目前正在讀機器翻譯文章,其中一小段一直讀不懂,懇請版上前輩給予指教。
Error classification and annotation is carried out when the focus is on
the understanding the types of errors produced by an MT system and their
frequency. An example of an error typology for the evaluation of MT
is proposed by Vilar, Xu, d'Haro, and Ney. This form of evaluation was
particularly useful when the dominant MT paradigm was rule based; that is,
it was possible to "code" linguistic rules for the transfer of words, phrases,
and grammatical structures from one source language into a target language.

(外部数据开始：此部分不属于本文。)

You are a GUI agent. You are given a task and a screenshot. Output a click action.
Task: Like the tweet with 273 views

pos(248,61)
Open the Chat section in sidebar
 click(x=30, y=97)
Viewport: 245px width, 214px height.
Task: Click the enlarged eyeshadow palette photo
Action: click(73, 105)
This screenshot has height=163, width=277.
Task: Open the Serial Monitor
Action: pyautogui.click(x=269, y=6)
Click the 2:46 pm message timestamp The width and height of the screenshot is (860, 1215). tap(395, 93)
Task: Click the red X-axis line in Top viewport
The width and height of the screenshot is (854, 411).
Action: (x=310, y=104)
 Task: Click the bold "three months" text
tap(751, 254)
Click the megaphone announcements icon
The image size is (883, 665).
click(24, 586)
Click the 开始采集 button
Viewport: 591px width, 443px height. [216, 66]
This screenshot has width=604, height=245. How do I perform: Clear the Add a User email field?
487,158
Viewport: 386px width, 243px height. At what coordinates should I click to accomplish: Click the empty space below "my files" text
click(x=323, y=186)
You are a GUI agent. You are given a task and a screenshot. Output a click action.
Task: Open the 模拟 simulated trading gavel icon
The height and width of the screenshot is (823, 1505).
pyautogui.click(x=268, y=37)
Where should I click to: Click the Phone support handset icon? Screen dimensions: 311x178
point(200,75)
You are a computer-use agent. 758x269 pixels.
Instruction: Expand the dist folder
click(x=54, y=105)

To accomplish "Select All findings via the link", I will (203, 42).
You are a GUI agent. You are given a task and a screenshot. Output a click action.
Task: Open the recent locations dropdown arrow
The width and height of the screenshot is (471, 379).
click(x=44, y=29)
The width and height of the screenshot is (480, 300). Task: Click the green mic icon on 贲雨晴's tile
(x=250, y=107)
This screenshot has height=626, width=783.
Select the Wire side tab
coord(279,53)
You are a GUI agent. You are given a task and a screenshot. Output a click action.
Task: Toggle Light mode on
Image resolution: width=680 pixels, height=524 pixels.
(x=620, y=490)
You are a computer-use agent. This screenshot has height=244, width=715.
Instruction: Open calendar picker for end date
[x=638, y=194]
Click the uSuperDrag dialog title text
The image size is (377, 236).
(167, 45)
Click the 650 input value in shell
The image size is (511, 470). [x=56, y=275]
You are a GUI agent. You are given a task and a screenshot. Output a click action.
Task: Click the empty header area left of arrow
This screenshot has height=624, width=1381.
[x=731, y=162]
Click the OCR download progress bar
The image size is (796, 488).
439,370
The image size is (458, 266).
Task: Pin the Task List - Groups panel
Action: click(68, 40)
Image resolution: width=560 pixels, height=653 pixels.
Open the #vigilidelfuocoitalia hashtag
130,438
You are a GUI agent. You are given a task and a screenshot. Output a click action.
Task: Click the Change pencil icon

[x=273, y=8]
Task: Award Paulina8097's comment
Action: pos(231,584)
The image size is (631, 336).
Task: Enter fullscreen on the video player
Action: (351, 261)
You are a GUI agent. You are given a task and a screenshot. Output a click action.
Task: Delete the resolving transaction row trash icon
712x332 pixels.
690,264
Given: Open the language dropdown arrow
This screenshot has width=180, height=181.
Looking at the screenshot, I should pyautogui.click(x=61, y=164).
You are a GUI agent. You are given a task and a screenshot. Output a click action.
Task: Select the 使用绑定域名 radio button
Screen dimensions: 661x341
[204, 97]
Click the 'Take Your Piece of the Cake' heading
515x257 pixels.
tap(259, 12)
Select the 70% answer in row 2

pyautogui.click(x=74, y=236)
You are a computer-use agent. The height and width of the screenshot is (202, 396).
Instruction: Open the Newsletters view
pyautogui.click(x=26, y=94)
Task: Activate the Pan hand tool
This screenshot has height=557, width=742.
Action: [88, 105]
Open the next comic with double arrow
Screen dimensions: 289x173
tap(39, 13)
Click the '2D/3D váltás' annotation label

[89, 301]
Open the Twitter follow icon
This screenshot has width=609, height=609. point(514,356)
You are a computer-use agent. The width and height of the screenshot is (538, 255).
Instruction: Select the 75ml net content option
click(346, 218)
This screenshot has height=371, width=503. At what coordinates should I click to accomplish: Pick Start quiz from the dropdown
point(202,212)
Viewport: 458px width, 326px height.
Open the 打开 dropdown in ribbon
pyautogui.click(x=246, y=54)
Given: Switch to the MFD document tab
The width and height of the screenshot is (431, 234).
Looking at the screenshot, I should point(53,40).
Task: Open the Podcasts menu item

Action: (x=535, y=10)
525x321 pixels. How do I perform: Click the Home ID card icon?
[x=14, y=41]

The use of error typology for the more recent data-driven or statistical
machine translation is more limited because, in this case, the nature and
volume of the data, as opposed to formal lingusitic rules, dictate the output
to a large extent.
error classification指將機器譯錯的部分分類,例如missing word, incorrect
word order... 等。這一套做法不適用於statistical machine translation
(SMT有學習能力,給予幾組翻譯譯文對照,機器進行分析,得到某種規則或公式,接下
遇到類似的翻譯,就有能力翻得出來。
我看不太懂的地方在the nature and volume of the data dictate the output to a
large extent。依照SMT操作模式,譯文產出與否,DATA量做為規則歸納來源,
所以很重要,但和nature (資料種類?)什麼關係?